I don’t think even coach Gordon Tietjens was expecting much of New Zealand, with six new players. Top four was what he was aiming for at the outset but they outdid that.
And Fiji. Glorious Fiji. Seven new players and you just wonder where they all come from, where have they been, and how many more there are like them? The star of the whole tournament, Joji Raqamate, is 27 – that’s normally at the back-end of your Sevens career, it’s extraordinary. The way he and the little pocket rocket Ratu Raitini ripped through the opposition was a wonder to behold and I just hope we see more of them this season.
Pace to burn
I was also delighted to see such an impressive return to form by Kenya. We always knew that the athleticism and potential was there, the thing they’ve lacked has been discipline and the ability not to self-destruct, and clearly their new coach Mike Friday has brought that discipline. To reach the Cup semi finals, beating a good Australia side, was absolutely outstanding.
On the lightning fast surface on the Gold Coast we also witnessed some of the fastest running we’ve ever seen on a Sevens pitch. Collins Injera and Oscar Ouma were both rapid for the Kenyans, but even they were outdone.
American track convert Carlin Isles is probably the quickest guy ever to have played Sevens on the Series. The USA didn’t reach the Cup and struggled a bit but Isles has only been playing rugby for 12 weeks and has a personal best over the 100m of 10.13 seconds! That sort of time makes the Olympic final and it’s amazing that he is only the 40th-fastest sprinter in the States, but it shows how much potential there is for cross-over athletes to make their mark. Their coach Alex Magleby is looking for athletes, and then he’s going to teach them how to play rugby.
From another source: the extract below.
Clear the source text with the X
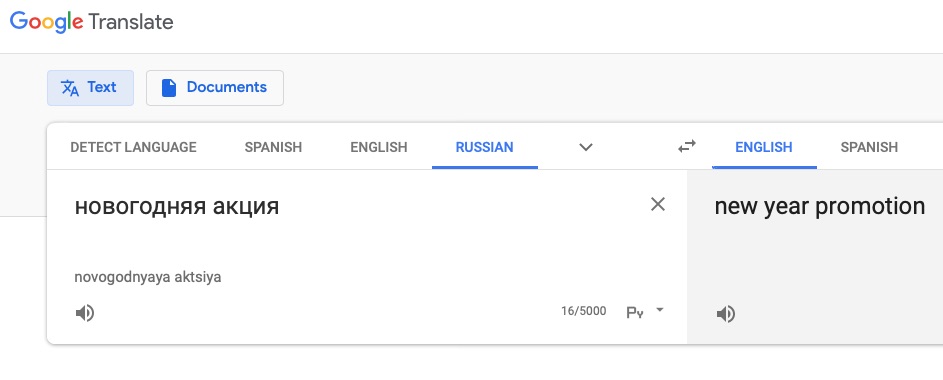The image size is (943, 380). [x=658, y=204]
Not quite as quick, but with rugby simply oozing out of every pore, is Fiji’s Ratu Raitini. He’s quick too and has a devastating eye for a gap, as he showed in scoring a hat-trick in the final.
There are other players worthy of special mention too: for one of the new core teams Spain, captain Pablo Feijoo led by example again, ably assisted by the likes of Ignacio Martin in beating England in the Bowl final – a first ever win against England. I thought Tim Mikkelson was outstanding for New Zealand and Kyle Brown led from the front for South Africa, in attack and defence.
Overall it was a marvellous start to the Series and also popular among the teams, I think, to have the one tournament on its own. I was looking forward to going to Argentina, and hopefully we’ll go there in the future, but I think this one tournament to kick off the season will have been a really useful fact-finding mission for the coaches.
Now they all have a bit of time to go away, assess how players and systems worked, or didn’t work, before coming back again for rounds two and three, which are back-to-back in Dubai and South Africa.